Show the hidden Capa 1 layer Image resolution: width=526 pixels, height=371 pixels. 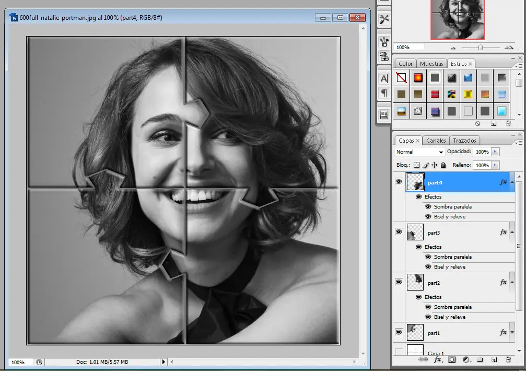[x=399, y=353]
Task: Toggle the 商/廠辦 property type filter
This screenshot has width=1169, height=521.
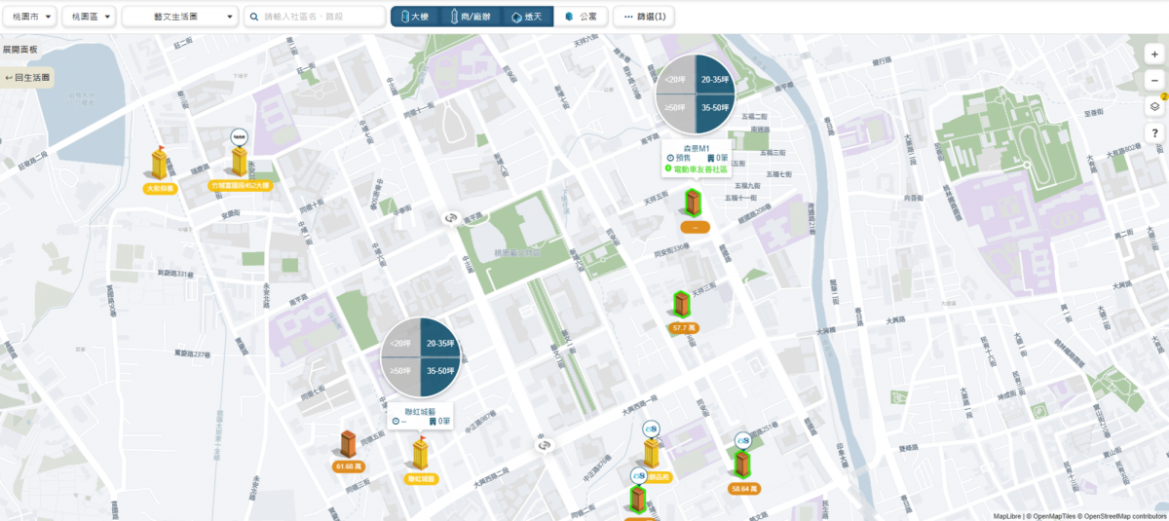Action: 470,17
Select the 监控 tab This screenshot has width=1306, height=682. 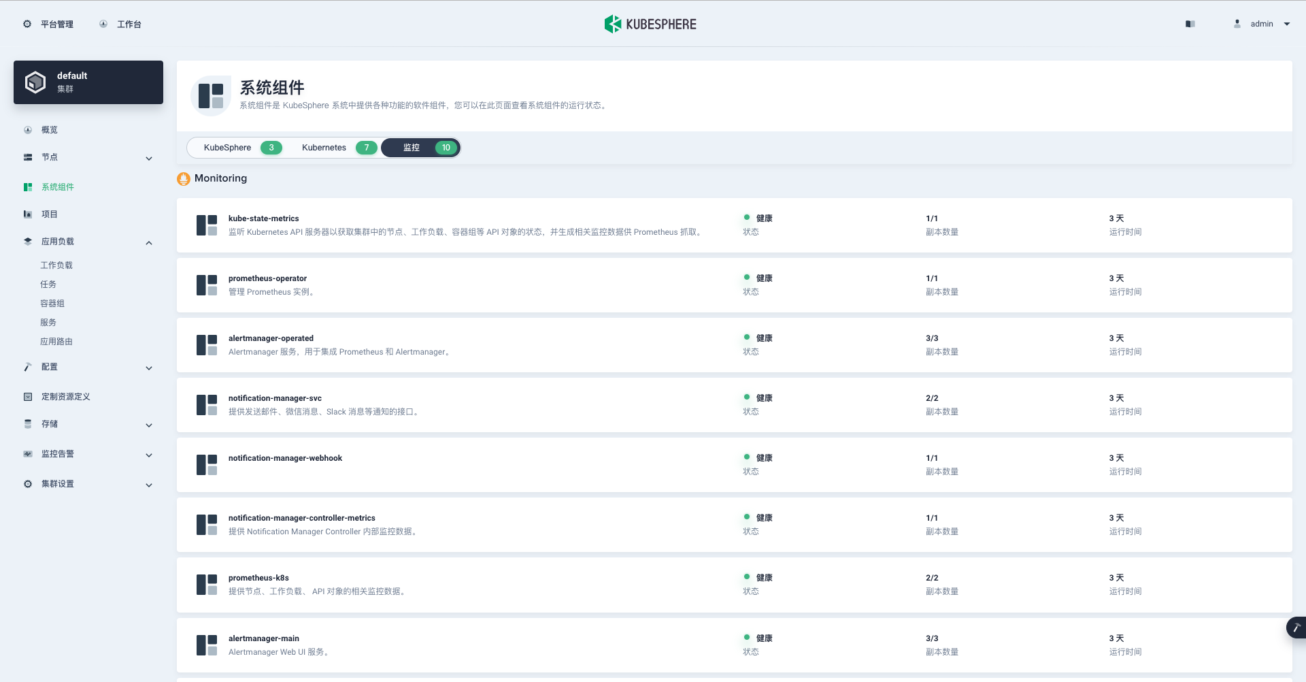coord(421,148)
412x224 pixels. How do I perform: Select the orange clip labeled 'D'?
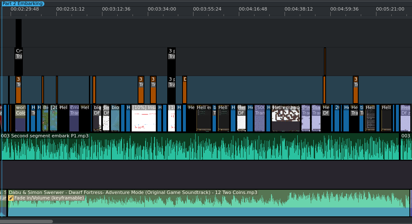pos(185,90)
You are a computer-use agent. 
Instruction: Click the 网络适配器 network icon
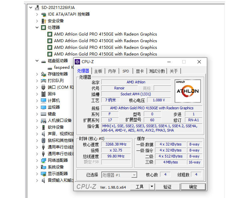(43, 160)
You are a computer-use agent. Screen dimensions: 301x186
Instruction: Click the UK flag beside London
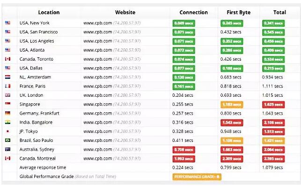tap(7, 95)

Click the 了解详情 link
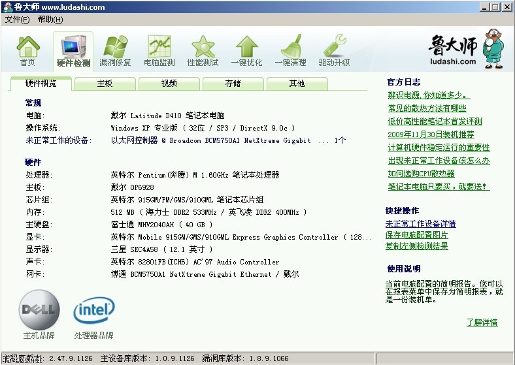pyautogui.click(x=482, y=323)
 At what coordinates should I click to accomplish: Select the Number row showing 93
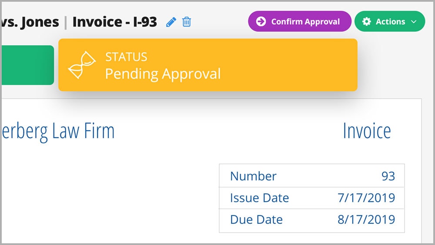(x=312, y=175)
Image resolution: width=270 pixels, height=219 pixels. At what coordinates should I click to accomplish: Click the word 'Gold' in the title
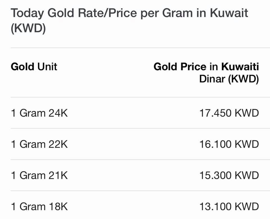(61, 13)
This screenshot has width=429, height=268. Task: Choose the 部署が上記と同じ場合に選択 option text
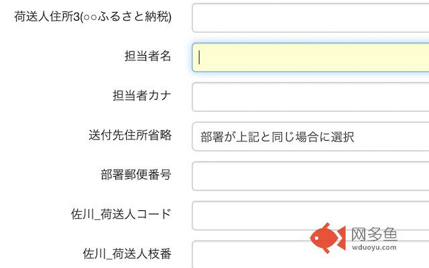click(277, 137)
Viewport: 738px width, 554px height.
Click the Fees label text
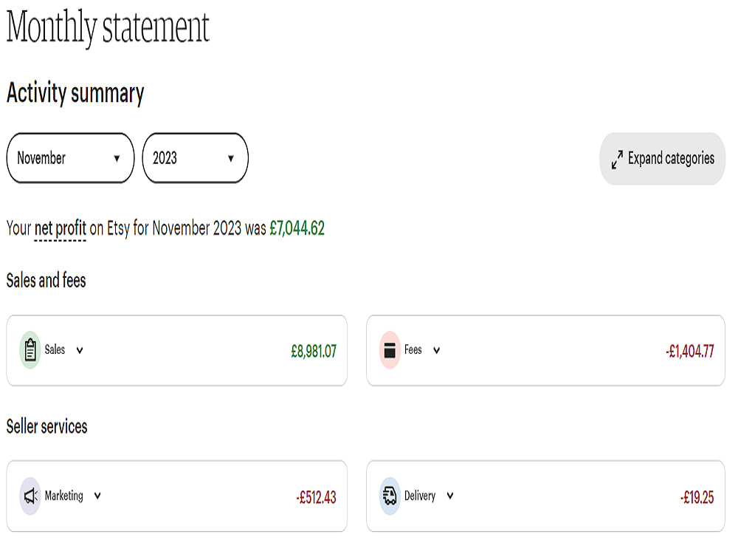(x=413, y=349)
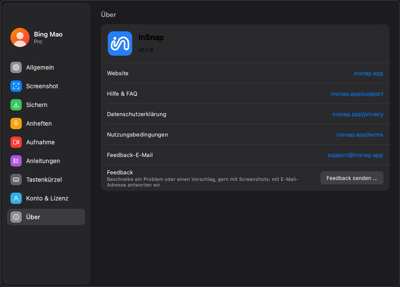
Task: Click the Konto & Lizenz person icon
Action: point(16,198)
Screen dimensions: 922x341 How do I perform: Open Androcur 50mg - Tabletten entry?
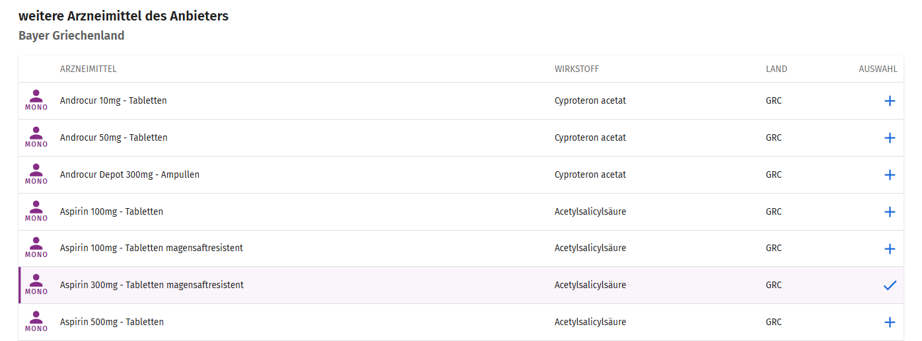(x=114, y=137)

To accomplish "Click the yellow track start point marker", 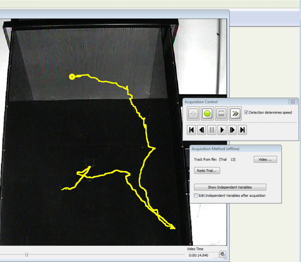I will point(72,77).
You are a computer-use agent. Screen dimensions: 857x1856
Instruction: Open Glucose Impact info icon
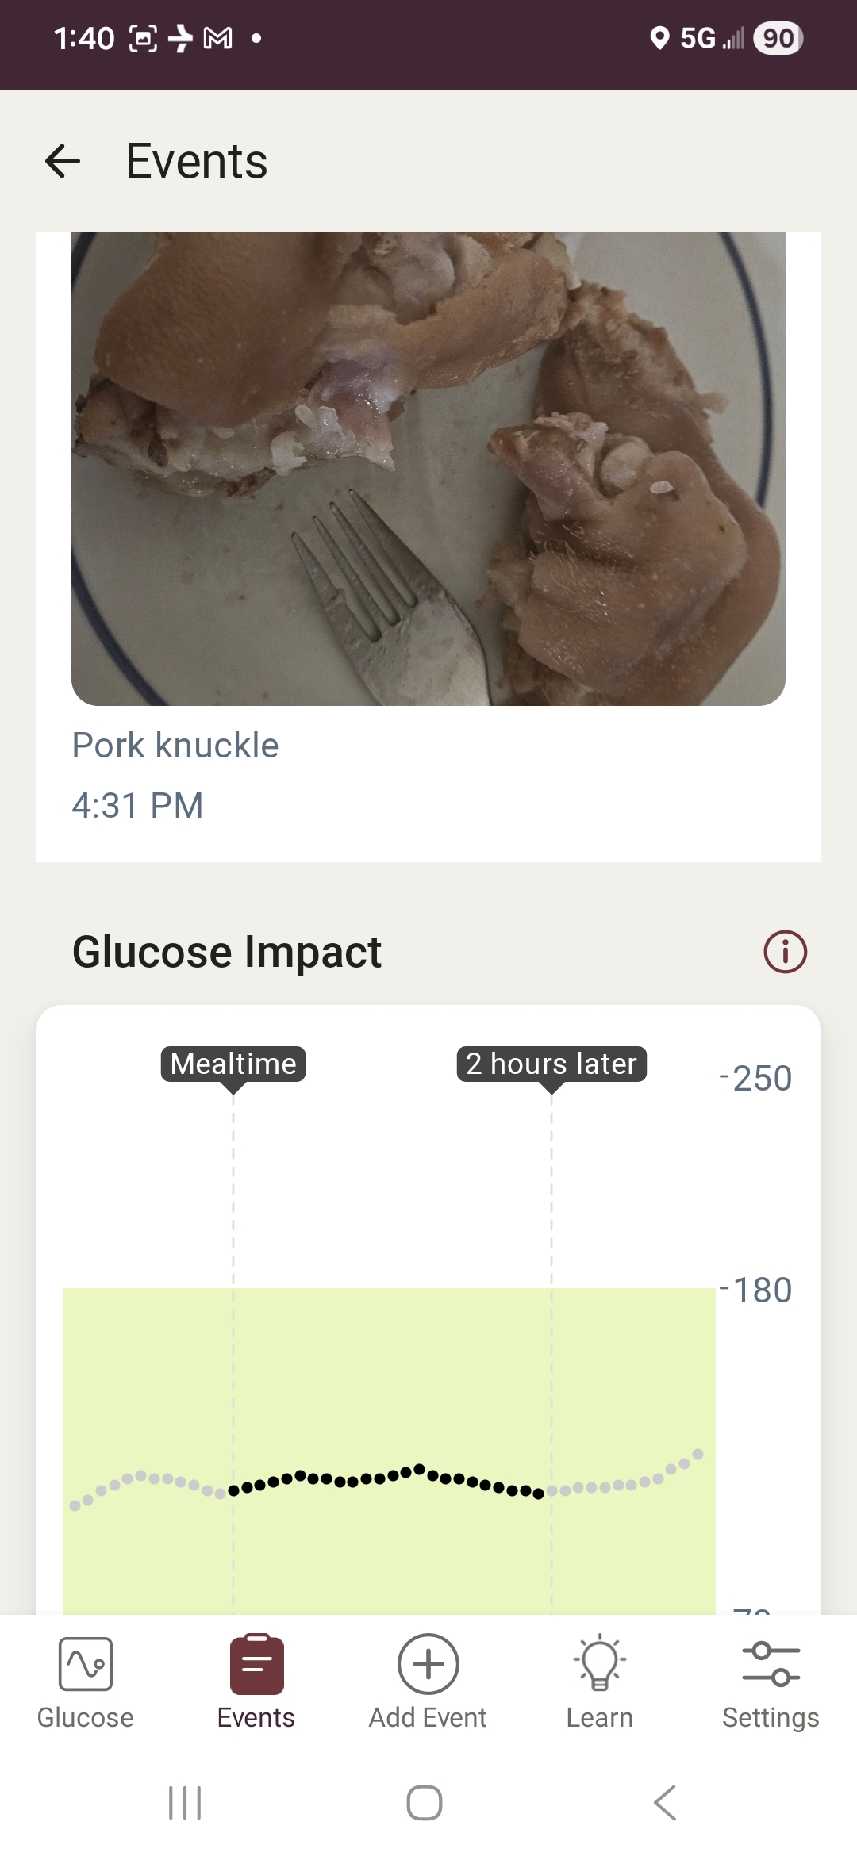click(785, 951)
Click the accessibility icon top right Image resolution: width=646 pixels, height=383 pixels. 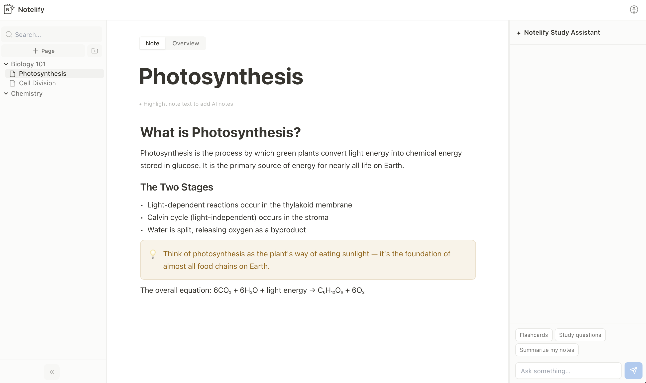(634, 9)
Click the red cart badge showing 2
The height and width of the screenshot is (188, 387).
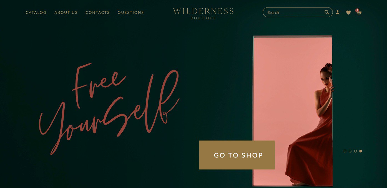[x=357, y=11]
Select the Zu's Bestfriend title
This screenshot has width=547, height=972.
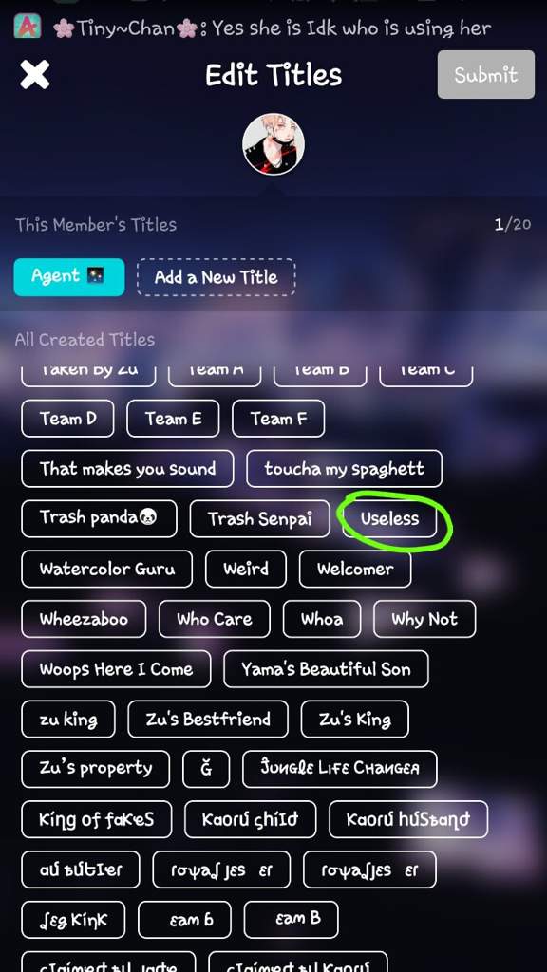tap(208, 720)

» EXERCISE DIRECTIONS: Looking at the entries, work out how many lines include the word "computer" and give the number by itself.

» EXPECTED ANSWER: 3